I have created an external class to help with the custom default values for each type.
Now, the snippets:
Output:
> sbt run
[info] welcome to sbt 1.4.9 (N/A Java 15.0.2)
[info] loading project definition from /home/pace/Documents/git/1024-scala/1024-scala/project
[info] loading settings for project root from build.sbt ...
[info] set current project to scalatest-example (in build file:/home/pace/Documents/git/1024-scala/1024-scala/)
[info] compiling 1 Scala source to /home/pace/Documents/git/1024-scala/1024-scala/target/scala-2.13/classes ...
[info] done compiling
[info] running matrix.MainClass
Matrix(null, null, null, null, null, null, null, null, null, null, null, null, null, null, null, null)
[success] Total time: 4 s, completed May 1, 2021, 9:10:28 PM
The Matrix collection implementation:
package matrix
import scala.collection.Iterable
import scala.collection.Iterator
import scala.collection.AbstractIterator
import defaultValues.Default
class Matrix[A] private (val col: Int, val row: Int, elems: List[A])
extends Iterable[A] { self =>
def this() = this(col = 4, row = 4, elems = List.fill(4 * 4)(Default.value[A]))
def this(s: Int) = this(col = s, row = s, elems = List.fill(s * s)(Default.value[A]))

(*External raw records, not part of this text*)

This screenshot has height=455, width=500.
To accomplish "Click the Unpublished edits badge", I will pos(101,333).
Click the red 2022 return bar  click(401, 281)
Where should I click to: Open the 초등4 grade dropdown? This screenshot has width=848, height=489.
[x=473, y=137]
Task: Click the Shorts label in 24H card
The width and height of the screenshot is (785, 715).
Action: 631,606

def this(c: Int, r: Int) = this(col = c, row = r, elems = List.fill(c * r)(Default.value[A]))
def apply(i: Int): A = elems(i).asInstanceOf[A]

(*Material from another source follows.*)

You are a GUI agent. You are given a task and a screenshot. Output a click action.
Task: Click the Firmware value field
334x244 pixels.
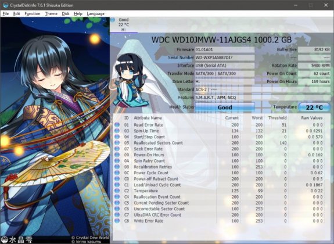click(x=225, y=49)
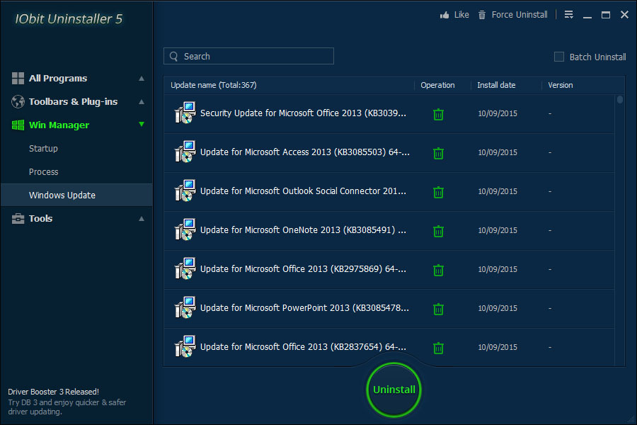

def iterator: Iterator[A] = new AbstractIterator[A] {
private var current = 0
def hasNext = current < elems.size
def next(): A = {
val elem = self(current)
current += 1
elem
}
}
override def className = "Matrix"
}
object MainClass extends App {
val m = new Matrix[Int]()
println(m)
}
And the way I obtain the default values for each type (got it from other SO thread, and I've checked it works in Scala REPL
):
package defaultValues
import scala.collection.immutable
class Default[+A](val default: A)
trait LowerPriorityImplicits {
// Stop AnyRefs from clashing with AnyVals
implicit def defaultNull[A <: AnyRef]: Default[A] = new Default[A](null.asInstanceOf[A])
}
object Default extends LowerPriorityImplicits {
implicit object DefaultString extends Default[String]("")
implicit object DefaultDouble extends Default[Double](0.0)
implicit object DefaultFloat extends Default[Float](0.0F)
implicit object DefaultInt extends Default[Int](0)
implicit object DefaultLong extends Default[Long](0L)
implicit object DefaultShort extends Default[Short](0)
implicit object DefaultByte extends Default[Byte](0)
implicit object DefaultBoolean extends Default[Boolean](false)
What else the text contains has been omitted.